• _PROBLEM STATEMENT_: Return each line of the listing below that contains the string "note". Case matters.

● ● ●

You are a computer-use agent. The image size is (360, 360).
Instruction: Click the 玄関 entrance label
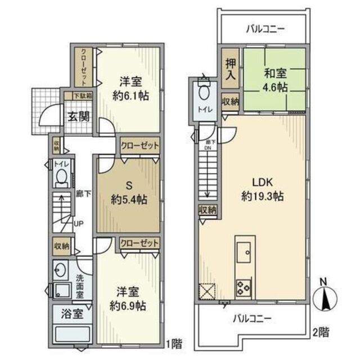tap(75, 117)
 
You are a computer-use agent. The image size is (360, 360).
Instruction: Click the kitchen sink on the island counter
tap(246, 253)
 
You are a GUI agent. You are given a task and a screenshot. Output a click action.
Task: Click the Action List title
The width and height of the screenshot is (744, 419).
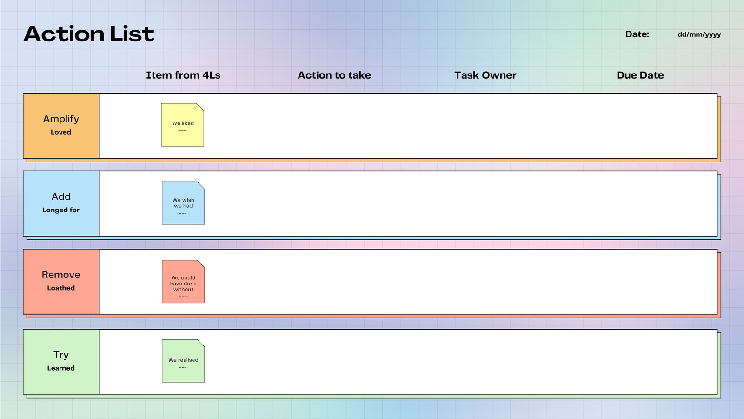[89, 34]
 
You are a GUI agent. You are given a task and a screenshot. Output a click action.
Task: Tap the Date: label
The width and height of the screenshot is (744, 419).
[637, 34]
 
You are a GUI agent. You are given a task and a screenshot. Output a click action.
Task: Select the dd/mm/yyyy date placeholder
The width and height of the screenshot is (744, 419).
[699, 34]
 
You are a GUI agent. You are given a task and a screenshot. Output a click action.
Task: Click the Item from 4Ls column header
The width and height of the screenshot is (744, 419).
[183, 75]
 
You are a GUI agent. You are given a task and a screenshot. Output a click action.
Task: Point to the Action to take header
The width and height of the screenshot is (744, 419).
[334, 75]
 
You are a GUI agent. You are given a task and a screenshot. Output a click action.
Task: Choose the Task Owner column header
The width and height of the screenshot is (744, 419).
[485, 75]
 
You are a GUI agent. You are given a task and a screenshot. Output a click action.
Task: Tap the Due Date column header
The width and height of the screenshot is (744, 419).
[640, 75]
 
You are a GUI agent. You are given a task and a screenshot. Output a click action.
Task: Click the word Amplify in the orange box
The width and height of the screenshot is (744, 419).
[61, 119]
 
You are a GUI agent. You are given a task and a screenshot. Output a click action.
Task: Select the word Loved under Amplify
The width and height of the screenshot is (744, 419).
[61, 132]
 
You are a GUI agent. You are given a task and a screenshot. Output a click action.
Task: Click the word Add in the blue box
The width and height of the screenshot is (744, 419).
[61, 196]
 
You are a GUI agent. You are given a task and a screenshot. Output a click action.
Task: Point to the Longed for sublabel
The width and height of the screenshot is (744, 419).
[61, 210]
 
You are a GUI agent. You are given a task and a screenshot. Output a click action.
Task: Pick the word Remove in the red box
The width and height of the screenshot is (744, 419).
[61, 275]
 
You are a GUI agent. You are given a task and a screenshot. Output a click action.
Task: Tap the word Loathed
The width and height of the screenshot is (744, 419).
[61, 288]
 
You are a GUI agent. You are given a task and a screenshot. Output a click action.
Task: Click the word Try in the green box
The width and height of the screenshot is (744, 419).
[61, 355]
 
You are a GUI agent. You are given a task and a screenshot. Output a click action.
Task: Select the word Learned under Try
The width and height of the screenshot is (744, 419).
[61, 368]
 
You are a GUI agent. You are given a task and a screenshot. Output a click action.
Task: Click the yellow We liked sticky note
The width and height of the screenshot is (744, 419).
[182, 125]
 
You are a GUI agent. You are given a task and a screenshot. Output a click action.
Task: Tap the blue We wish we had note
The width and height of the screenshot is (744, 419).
[183, 203]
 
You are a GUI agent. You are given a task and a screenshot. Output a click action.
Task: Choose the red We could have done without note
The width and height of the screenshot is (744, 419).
[183, 282]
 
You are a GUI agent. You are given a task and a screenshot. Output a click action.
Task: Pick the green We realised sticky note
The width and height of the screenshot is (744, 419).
[183, 361]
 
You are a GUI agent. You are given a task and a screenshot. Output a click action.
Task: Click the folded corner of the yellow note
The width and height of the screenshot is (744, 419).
[200, 107]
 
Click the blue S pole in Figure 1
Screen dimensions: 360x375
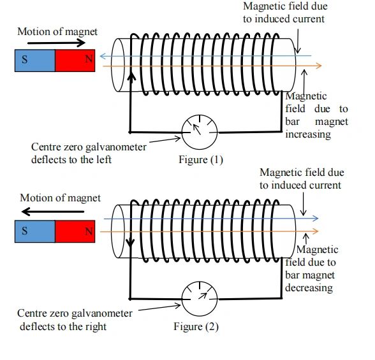pyautogui.click(x=34, y=61)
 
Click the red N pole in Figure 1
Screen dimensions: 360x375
pyautogui.click(x=75, y=61)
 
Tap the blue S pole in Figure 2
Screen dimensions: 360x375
pyautogui.click(x=34, y=231)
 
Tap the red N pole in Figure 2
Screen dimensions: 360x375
pyautogui.click(x=75, y=231)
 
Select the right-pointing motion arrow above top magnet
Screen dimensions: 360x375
pyautogui.click(x=57, y=44)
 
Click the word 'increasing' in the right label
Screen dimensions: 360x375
pyautogui.click(x=308, y=134)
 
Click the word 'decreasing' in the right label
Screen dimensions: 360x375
pyautogui.click(x=309, y=288)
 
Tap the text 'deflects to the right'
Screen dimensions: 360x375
pyautogui.click(x=62, y=326)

● ● ●

• _ANSWER FOR THIS EXERCISE_:
Task: Click the yellow We liked sticky note
Task: Tap the blue We wish we had note
Task: Choose the red We could have done without note
Task: Pick the green We realised sticky note
Task: Click the folded corner of the yellow note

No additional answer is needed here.